We are the authorities on animal welfare. Scientology is the authority on psychiatry. "We are the authority" is the catchphrase of the cult- in this case, the hippie, collectivist left-wing destroyers of all that is good in the world, which Bean is clearly a member of.
I just want to take this opportunity to have a go at this nonsense head-on. one thing I could never understand: who cares whether a chicken is a barn chicken or a free range chicken? It has the brain the size of a pencil eraser and keeps running around even when you cut its head off- i.e., The animal has the cognitive abilities of a bowl of rice. And, it's dead. In a final act of supreme brutality, the chicken was cut down by human hands (or by machine? I don't know how it works) feathered, gutted and cleaned, and packaged in plastic. We also harvest their offspring. It sounds like something out of a science fiction film, and if that's not inhumane, I don't know what is. And it all happens irrespective of whether or not you give them "a natural diet of cereal without growth promoters". Or "natural daylight." The guy who has to spend an extra 50p per kilo on the chicken and works the night shift security at IKEA to put food on the table for his three kids doesn't see much natural daylight, does he? Should he pay so the chicken can get the daylight he's denied?

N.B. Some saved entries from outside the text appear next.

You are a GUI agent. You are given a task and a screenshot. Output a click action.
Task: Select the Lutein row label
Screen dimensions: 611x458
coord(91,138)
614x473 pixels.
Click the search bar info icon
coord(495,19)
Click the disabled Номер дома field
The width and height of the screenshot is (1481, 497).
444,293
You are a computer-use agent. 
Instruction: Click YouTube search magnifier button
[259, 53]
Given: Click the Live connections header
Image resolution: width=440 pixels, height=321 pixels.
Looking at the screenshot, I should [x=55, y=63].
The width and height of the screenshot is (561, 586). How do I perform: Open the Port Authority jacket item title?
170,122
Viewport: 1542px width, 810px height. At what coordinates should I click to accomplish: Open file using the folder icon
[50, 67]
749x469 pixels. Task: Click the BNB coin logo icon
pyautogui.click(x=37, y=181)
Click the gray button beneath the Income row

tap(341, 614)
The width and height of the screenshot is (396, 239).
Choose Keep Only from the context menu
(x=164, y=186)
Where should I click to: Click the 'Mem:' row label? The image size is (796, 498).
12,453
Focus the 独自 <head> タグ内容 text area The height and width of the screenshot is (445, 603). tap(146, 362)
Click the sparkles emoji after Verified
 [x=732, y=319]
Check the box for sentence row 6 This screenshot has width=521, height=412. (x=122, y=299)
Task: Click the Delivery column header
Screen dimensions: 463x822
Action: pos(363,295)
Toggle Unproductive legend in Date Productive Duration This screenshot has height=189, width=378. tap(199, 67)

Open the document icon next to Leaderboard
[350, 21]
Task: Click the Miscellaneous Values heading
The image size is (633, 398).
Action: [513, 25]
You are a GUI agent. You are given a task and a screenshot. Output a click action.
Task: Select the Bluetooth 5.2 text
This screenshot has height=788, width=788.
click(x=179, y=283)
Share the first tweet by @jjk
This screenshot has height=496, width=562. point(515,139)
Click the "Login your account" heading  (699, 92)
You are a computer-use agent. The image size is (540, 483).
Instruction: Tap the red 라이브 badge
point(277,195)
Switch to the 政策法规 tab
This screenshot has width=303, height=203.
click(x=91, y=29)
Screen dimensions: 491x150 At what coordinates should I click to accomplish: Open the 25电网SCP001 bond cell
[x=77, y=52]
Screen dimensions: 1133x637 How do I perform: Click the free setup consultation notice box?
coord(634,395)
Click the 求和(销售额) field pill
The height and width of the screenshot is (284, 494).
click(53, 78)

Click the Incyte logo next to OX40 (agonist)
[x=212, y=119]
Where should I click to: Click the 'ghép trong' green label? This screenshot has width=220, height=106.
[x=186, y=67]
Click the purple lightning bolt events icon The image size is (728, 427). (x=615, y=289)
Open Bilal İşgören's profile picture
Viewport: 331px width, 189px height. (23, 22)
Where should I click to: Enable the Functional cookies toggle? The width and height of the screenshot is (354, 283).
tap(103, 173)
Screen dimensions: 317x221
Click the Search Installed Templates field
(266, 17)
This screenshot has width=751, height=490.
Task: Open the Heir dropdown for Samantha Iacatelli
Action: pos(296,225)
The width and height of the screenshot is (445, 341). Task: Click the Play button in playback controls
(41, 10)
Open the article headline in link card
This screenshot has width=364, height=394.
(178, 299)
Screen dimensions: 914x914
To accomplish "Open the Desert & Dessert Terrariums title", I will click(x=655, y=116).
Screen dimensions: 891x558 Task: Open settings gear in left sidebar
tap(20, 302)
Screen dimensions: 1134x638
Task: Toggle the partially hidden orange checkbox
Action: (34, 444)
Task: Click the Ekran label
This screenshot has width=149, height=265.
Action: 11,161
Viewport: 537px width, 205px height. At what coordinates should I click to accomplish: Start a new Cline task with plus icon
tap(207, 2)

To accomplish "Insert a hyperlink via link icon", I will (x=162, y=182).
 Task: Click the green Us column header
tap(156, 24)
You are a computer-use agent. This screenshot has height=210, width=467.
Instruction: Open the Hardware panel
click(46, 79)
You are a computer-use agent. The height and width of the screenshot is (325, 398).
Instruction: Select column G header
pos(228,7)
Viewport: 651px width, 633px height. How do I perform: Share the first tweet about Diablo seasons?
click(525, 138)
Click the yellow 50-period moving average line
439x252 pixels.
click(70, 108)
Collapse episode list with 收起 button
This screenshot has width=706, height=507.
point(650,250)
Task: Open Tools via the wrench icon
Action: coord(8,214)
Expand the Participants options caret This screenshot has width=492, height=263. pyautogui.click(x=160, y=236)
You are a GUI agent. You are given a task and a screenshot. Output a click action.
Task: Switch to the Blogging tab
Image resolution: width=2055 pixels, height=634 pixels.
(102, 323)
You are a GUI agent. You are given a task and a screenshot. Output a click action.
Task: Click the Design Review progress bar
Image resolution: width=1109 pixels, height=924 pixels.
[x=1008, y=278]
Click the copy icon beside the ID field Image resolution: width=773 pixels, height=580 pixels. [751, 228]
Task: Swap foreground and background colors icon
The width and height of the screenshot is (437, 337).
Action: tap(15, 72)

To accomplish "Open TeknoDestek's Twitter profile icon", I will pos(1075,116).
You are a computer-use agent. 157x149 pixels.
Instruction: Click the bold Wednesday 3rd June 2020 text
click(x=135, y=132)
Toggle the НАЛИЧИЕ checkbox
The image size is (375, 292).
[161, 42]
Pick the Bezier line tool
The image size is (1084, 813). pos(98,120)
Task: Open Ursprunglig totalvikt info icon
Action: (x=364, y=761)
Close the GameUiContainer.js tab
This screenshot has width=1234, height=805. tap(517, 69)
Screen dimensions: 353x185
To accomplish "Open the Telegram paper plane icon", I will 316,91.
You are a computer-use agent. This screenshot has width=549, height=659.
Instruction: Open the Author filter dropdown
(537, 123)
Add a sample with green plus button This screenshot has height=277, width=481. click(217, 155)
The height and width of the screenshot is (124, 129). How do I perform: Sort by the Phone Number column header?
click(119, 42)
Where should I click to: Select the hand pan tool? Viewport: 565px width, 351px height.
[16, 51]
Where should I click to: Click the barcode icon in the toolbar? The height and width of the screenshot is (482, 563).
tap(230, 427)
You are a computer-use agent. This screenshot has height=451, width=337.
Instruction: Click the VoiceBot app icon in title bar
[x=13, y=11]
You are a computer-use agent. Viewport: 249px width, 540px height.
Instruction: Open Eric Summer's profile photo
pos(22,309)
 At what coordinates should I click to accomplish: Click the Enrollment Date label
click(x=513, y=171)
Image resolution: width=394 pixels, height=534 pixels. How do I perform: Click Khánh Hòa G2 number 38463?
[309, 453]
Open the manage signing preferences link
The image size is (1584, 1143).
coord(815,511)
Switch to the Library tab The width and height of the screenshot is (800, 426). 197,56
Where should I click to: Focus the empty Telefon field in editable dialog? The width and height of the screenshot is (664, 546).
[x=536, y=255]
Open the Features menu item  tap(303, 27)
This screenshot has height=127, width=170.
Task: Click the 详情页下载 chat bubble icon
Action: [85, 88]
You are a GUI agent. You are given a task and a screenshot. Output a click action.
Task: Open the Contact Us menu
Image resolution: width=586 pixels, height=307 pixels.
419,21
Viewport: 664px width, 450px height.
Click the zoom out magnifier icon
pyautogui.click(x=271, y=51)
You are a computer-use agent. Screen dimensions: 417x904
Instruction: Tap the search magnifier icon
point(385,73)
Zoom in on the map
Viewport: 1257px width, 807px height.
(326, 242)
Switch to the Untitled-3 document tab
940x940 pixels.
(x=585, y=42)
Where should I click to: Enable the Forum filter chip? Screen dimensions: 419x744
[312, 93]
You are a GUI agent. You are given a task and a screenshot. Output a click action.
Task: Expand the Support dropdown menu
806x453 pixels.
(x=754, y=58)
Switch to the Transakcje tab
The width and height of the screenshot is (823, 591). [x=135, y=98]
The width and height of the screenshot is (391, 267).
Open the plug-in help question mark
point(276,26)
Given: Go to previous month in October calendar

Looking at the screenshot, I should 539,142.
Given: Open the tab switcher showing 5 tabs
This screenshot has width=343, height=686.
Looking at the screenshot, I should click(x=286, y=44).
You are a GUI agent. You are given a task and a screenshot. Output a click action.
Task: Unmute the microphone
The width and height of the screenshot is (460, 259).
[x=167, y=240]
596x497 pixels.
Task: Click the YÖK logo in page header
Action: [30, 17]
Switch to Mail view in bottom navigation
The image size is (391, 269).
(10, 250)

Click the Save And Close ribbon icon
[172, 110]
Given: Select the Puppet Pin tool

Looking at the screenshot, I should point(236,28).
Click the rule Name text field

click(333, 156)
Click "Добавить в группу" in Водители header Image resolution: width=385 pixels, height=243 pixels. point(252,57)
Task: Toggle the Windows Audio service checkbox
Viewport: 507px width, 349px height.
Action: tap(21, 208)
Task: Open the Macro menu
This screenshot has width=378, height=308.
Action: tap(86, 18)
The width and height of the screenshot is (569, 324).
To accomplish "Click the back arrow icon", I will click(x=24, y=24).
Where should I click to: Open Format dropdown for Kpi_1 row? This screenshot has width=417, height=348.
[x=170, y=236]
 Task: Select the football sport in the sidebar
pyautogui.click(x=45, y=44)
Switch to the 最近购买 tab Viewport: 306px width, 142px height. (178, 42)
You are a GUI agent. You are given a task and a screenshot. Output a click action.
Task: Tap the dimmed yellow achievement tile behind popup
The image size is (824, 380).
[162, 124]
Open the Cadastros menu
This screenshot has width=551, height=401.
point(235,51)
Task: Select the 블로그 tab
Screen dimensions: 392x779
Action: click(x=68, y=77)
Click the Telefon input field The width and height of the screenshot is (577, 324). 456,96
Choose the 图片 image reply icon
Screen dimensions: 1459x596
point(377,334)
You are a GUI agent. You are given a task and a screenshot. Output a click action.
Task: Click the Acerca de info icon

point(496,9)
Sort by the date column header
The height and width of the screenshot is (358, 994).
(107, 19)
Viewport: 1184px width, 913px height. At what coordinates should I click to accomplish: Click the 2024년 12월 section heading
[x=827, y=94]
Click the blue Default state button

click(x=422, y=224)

Free range chicken is the biggest and most expensive mental crutch around today. You essentially force producers to make chicken 200% more expensive by insisting that it's all free range, that they get to run in a field and play XBOX all day. But what it all boils down to is that people want to feel good about the fact that they're eating dead animals, so you say, "it's free range! another 10 quid please," and they just assume that the animals climb into the box and self-package for the end user.
Go all out vegetarian or else be the most efficient carnivore you can be- that's what I say. Otherwise, it's just hypocrisy, and nobody likes that. Not much of a job either.
Don't worry- a good recession will put this expensive free range nonsense to bed once and for all.
I will support the candidate who, in the election next November, has the bojangles (i.e. not Simon Pepper) to tell the hippie set that this "free range chicken/egg" crap, and ethical investment stuff is complete nonsense. So is "green electricity." It's all a scam-
IT'S ALL A VERY CLEVER SCHEME TO CHARGE YOU MORE MONEY and DOESN'T HELP THE ENVIRONMENT ONE BIT.
(p.s. anyone who knows how a bank works will know that EI is total nonsense, the bank doesn't actually invest in your companies, they just peg your account to the companies' return while they go off and use your money to buy collateralised mortgage pools in the southern United States. How's that Union EI fund doing, anyway?)